Tuesday, May 24, 2011
What’s it been…four weeks since something went wrong with one of the cars? Gotta’ be…and so I was overdue. The Honda had been fine all day and I’d been parked down at Mimi’s for the past couple of hours while I was doing some painting on her porch. I finished and did the short drive back to the house with time to get in a workout. I pulled into the garage and turned off the engine. I could hear what sounded like a big wheel kid’s toy on cement and got out of the car looking in the driveway for just such an item. There wasn’t one…but the noise…which I now identified as coming from the front of the Honda…was still there. I walked to the front of the car and was dismayed to discover that the noise was coming from under the hood and was the gurgling of hot fluids bubbling in the radiator overflow. Well…poop.
Naturally, I called Dan and described the situation. He walked me through some process of elimination things…like making sure the electric fan; designed to cool the radiator…was kicking on when the engine began to heat up. It was. He had me checking for leaks and the rigidity of hoses…stuff like that…and then had me put some fluid in the radiator and let it run to see what happened. What happened was it fixed itself…though I’m not completely convinced even after taking a ride out to his place just to make sure.
Of course I stayed out there until after dark, talking ‘Paleo’ diet and survival workouts…interesting stuff like that. As I was driving back, I called Holly and asked her to meet me in the park for a moonlight hike. She declined the offer, so I decided I’d just go there and do a run on the bridle paths. When I arrived there and turned off my headlights and peered down the trail…which was darker than the inside of my shoe…I decided running trails wasn’t such a good idea after all. I had one option left…the Mayfield track.

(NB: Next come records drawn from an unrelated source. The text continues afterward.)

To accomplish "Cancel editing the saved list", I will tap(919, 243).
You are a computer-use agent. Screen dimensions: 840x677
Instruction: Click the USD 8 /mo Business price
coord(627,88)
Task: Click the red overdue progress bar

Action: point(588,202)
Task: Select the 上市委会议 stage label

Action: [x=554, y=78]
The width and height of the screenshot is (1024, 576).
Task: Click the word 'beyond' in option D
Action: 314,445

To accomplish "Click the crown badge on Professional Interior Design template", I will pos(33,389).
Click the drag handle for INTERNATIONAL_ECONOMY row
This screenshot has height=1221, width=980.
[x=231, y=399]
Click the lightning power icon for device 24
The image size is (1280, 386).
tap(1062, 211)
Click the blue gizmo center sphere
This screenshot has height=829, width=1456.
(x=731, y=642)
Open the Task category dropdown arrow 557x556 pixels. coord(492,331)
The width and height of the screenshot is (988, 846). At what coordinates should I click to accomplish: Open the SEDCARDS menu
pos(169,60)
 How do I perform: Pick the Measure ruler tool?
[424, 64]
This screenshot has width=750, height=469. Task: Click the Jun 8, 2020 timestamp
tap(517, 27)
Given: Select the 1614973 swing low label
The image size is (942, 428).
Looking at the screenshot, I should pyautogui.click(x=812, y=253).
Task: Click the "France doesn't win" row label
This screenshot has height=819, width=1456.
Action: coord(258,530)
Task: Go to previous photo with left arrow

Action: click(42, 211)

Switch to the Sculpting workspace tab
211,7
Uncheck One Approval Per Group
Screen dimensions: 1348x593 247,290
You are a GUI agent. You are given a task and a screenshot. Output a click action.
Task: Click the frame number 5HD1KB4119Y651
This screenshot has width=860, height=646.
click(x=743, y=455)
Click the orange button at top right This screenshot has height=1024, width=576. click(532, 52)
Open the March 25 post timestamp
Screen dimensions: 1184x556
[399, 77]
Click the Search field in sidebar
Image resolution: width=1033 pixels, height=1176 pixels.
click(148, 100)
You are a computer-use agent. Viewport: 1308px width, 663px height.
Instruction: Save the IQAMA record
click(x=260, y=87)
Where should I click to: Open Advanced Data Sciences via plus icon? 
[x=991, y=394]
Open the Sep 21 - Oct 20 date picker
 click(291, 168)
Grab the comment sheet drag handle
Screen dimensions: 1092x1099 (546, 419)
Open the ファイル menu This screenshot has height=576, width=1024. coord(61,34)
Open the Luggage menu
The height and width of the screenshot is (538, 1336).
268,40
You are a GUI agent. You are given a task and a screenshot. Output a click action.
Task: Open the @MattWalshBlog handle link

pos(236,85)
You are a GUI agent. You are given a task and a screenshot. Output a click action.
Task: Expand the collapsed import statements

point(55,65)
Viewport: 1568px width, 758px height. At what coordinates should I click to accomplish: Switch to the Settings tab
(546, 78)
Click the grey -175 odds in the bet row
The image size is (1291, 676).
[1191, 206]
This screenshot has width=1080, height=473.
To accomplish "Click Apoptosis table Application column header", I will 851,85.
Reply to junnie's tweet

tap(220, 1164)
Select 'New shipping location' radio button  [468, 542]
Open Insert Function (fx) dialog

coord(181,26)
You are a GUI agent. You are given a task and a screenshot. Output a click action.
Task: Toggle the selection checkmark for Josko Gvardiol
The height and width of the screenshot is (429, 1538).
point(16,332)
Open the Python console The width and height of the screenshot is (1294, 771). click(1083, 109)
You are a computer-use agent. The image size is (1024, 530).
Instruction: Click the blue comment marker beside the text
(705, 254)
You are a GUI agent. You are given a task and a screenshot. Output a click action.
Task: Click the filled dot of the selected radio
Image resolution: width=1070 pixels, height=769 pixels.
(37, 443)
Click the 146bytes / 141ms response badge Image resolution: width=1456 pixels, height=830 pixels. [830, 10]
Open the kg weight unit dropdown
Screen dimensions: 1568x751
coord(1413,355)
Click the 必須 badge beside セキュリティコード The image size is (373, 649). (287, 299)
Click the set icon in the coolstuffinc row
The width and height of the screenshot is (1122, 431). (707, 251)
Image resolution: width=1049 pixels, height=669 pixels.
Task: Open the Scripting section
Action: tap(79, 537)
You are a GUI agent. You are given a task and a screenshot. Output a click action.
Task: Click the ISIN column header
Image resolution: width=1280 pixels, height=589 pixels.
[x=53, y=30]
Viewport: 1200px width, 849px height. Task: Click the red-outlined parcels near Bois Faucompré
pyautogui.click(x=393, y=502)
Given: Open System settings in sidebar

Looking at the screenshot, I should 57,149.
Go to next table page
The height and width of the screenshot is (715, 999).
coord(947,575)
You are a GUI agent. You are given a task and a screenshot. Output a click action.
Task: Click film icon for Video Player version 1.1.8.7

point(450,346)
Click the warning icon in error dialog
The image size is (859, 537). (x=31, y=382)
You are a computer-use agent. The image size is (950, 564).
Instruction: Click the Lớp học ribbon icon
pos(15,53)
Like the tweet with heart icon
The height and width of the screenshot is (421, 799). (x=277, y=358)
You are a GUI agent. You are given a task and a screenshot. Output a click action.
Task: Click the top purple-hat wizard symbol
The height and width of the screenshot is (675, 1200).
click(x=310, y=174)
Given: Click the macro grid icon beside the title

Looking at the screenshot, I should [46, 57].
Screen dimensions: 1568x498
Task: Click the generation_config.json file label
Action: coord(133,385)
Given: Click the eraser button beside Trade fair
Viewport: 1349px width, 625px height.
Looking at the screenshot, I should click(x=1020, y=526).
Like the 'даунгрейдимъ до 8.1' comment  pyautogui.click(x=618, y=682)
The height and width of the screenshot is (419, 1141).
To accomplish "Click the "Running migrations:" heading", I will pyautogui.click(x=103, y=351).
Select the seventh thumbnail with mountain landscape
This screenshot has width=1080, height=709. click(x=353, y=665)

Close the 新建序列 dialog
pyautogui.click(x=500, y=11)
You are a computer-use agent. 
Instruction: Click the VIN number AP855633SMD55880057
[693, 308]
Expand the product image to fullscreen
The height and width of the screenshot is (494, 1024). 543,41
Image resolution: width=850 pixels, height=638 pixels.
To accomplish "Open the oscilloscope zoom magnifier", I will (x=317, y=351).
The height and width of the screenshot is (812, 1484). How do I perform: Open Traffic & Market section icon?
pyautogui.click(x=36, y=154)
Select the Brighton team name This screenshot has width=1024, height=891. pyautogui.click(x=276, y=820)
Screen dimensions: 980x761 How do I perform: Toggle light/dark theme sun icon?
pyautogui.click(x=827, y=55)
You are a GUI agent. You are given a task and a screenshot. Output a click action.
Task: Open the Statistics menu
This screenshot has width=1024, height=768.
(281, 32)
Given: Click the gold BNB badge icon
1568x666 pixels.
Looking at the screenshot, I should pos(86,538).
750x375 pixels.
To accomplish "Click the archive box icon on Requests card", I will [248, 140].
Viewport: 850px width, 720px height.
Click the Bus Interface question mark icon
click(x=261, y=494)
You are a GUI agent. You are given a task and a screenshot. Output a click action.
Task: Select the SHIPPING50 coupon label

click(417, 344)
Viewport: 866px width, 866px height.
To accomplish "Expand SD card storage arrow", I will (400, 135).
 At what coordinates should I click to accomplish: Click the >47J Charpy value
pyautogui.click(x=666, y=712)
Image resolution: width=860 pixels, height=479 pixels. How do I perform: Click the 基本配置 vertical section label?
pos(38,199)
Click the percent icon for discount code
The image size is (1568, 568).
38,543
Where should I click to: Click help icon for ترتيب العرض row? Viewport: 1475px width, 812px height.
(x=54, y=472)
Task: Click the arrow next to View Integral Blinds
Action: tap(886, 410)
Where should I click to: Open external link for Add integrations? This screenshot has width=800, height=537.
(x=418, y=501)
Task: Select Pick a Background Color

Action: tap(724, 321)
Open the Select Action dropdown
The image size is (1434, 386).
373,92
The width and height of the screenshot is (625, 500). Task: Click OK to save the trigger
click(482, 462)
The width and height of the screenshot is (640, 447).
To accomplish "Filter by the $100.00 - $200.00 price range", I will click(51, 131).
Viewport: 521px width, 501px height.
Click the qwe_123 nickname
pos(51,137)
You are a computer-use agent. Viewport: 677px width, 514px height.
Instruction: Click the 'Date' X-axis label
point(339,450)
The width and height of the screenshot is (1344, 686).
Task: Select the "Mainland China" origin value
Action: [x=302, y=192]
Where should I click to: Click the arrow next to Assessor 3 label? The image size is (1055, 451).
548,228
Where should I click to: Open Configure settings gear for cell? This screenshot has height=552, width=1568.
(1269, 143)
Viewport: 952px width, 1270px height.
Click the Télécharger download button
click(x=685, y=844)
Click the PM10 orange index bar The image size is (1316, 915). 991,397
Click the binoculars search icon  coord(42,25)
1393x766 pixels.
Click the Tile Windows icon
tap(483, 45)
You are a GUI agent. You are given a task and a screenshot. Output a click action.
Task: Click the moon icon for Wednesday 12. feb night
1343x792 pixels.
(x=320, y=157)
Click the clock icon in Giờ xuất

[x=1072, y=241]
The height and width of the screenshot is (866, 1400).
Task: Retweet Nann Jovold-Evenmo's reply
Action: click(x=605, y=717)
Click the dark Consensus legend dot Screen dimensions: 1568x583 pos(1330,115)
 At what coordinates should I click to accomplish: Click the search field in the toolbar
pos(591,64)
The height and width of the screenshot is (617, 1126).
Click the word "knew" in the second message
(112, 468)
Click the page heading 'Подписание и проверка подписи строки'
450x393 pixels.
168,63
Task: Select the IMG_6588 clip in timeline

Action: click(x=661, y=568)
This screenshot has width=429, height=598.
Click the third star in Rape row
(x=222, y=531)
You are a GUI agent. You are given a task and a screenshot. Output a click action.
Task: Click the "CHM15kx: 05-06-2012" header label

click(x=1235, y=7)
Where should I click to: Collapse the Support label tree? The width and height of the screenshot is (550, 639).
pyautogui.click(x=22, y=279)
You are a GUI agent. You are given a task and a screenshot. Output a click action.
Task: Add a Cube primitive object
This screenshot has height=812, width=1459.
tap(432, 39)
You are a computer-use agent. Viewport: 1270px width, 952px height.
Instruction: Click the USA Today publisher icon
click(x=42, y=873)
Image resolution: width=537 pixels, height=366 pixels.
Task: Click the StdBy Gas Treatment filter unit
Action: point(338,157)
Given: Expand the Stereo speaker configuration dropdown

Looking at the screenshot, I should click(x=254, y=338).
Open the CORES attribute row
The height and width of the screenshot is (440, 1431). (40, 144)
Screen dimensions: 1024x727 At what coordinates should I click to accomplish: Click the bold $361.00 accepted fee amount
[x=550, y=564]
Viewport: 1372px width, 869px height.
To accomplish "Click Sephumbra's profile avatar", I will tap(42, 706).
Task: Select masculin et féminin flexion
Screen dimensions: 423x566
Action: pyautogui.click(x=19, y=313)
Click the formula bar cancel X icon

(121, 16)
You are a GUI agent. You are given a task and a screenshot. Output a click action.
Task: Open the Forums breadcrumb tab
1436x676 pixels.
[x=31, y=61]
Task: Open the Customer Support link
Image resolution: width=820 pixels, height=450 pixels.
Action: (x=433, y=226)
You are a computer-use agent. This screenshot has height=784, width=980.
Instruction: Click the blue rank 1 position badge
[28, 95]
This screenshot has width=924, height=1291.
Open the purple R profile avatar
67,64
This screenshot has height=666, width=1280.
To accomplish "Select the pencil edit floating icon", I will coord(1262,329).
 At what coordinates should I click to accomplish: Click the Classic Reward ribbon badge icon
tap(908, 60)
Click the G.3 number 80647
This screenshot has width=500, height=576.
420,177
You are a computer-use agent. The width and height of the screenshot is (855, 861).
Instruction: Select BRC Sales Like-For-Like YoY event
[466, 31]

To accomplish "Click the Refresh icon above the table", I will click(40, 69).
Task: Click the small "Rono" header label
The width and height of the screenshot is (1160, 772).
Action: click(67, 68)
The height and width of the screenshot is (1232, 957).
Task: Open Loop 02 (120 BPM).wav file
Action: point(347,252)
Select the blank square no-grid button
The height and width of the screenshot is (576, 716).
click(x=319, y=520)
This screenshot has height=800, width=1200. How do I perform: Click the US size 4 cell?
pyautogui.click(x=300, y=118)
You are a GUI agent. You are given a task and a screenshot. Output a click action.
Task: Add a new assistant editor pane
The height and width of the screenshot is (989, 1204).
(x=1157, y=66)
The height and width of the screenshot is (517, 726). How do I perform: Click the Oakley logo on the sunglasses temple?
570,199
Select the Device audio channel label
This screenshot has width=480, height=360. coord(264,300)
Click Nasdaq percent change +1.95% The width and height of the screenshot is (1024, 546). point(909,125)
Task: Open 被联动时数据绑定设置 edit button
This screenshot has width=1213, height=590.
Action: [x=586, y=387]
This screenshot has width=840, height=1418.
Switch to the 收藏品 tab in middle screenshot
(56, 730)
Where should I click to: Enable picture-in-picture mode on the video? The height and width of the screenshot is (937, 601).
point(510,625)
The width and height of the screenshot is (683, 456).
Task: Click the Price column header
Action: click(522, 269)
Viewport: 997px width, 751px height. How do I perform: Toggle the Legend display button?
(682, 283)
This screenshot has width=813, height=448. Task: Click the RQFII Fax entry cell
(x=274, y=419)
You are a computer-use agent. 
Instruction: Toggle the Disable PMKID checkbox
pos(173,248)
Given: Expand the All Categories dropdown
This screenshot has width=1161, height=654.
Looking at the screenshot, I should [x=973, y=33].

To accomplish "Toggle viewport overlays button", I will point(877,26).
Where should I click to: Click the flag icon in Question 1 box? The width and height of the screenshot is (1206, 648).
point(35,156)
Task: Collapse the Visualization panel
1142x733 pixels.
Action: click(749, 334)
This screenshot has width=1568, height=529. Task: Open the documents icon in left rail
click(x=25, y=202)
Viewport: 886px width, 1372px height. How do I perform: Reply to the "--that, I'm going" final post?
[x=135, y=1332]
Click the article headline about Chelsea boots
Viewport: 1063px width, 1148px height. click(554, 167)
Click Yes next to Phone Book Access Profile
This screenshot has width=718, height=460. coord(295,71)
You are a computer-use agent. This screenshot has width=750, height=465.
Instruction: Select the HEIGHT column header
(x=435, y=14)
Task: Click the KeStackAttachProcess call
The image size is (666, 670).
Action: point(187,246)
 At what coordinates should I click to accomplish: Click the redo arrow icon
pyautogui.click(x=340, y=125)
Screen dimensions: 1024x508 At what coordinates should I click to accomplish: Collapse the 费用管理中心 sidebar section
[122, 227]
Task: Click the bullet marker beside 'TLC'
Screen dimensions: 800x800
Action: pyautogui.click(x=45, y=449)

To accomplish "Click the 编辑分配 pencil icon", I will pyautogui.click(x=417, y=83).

I’d forgotten just how great it can be to run a track with only the light from a clear night sky to guide you. I’d done some workouts there last summer when I’d been training for the Adirondacks and had been climbing the bleachers with a 60-pound pack on my back. This night though, was just for running. I put in four and a half miles in 36 minutes (Kim runs six miles on the track in that time) and truly enjoyed getting lost in my thoughts. There are few external distractions when you’re running in the dark and it’s a wonderful time to think. I don’t think I could have put in the mileage nearly so easily if it had been daylight…and I won’t know because I’m not going to try. By the time I finished, it was almost 11 p.m. and I was so pleased with myself for rediscovering the track at night and getting in a workout when things seemed to be stacked against me and doing nothing was such a real possibility.
Run duration: 36 minutes.
Training Heart Rate: 145 bpm.
Calories burned during workout: 615.